In the Second Language Studies Program at Michigan State University, the faculty and graduate students conduct cutting-edge research on topics that span a large variety of areas within second language acquisition, bilingualism, psycholinguistics, and applied linguistics.
The faculty publish widely, and often with their graduate students (see the list of recent faculty publications). All faculty and students have access to research and data collection laboratories, where they can collect and analyze data (see information on our labs). SLS labs and other research facilities in Wells Hall that SLS faculty and students use include state-of-the-art computer labs, eye-tracking technology, data analysis software, digital recording studios, satellite television distribution, video and audio recording equipment, streaming media services, online oral data collection tools, and much more.

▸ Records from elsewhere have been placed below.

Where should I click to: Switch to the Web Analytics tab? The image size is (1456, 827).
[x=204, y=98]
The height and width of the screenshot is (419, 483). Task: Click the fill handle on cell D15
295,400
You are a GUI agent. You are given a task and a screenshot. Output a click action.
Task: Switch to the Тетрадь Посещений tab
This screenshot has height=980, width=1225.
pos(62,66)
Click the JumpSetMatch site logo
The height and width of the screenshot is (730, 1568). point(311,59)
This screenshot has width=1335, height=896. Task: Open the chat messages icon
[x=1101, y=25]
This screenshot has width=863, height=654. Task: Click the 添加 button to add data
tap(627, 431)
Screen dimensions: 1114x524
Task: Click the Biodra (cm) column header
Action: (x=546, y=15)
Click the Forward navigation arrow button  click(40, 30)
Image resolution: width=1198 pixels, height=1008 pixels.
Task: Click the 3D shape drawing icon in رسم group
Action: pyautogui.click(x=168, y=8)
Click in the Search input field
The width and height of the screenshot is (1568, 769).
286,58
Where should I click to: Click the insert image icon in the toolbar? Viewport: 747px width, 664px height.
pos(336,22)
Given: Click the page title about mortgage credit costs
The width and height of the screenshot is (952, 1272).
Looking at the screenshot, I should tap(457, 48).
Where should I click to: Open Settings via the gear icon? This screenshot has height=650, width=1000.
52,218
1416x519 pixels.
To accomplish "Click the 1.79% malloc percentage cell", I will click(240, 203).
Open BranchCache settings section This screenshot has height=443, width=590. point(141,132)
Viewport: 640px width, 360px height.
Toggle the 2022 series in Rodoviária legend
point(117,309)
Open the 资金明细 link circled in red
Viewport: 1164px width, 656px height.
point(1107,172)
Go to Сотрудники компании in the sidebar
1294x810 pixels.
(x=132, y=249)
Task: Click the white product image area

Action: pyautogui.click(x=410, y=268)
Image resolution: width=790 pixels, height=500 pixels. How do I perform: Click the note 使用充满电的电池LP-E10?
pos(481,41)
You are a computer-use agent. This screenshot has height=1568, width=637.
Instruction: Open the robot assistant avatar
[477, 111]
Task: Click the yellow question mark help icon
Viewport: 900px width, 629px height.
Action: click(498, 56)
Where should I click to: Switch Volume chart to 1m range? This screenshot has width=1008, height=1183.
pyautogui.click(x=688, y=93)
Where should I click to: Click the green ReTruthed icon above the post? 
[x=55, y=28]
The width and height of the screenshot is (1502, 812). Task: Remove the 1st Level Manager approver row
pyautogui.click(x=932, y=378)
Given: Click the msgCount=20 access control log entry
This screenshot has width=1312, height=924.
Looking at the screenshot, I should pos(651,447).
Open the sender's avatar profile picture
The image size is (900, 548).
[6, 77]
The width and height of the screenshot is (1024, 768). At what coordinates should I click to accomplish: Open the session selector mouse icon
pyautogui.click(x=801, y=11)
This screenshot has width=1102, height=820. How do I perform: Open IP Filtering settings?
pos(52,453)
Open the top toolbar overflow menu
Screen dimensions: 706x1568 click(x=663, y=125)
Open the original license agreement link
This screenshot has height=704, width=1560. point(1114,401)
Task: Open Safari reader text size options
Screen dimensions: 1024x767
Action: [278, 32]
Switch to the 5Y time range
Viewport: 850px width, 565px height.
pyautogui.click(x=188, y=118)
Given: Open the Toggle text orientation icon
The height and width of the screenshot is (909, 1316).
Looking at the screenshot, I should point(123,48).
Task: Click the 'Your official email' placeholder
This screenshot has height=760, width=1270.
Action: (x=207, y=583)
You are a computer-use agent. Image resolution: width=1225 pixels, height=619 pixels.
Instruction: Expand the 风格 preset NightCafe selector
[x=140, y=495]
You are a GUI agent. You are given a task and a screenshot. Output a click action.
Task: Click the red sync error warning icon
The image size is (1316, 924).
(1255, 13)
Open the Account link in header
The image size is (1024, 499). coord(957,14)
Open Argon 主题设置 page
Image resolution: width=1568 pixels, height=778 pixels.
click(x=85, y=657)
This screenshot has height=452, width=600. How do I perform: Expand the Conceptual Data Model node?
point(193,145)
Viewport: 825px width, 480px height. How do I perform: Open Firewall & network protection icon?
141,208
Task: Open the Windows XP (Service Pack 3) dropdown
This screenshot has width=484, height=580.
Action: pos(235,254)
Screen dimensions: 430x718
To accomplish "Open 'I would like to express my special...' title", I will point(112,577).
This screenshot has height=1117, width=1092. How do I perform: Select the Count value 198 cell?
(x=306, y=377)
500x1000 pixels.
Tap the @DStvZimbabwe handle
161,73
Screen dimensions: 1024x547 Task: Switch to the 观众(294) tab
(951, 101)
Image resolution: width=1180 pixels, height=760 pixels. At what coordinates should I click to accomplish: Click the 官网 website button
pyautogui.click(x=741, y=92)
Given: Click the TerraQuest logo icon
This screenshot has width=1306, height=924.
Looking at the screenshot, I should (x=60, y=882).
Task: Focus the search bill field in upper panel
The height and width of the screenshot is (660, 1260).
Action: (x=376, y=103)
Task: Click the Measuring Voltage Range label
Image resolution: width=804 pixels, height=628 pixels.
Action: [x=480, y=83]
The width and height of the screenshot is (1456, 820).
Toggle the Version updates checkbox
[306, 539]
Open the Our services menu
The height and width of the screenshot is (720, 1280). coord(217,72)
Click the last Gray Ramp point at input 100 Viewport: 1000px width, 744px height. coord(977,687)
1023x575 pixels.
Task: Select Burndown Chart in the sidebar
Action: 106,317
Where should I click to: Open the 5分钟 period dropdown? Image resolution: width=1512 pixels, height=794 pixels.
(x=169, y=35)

A few questions that the faculty and students address in their research in the Second Language Studies Program at Michigan State University are listed below.
- How do captions aid video-based listening comprehension?
- How does attention affect foreign and second language learning?
- How can eye-tracking technology be used to gauge L2 learning processes?
- How can SLA researchers maintain ethical boundaries both in research and in mentoring?How can pedagogues best teach languages online?
- How do context and visual cues affect spoken-language processing?
- How can teachers promote intercultural competence and awareness of sociolinguistic variation?
- How does interaction and feedback promote second language learning in instructional settings?
- How can SLA researchers best investigate and measure L2 writing advancement?
- How do individuals acquire a new language’s morphsyntax (such as grammatical gender, case, number and tense)?
- How do explicit information and language aptitude (grammatical sensitivity) aid learning during processing instruction?
- How can language testing programs best measure individuals’ progress in learning a foreign or second language?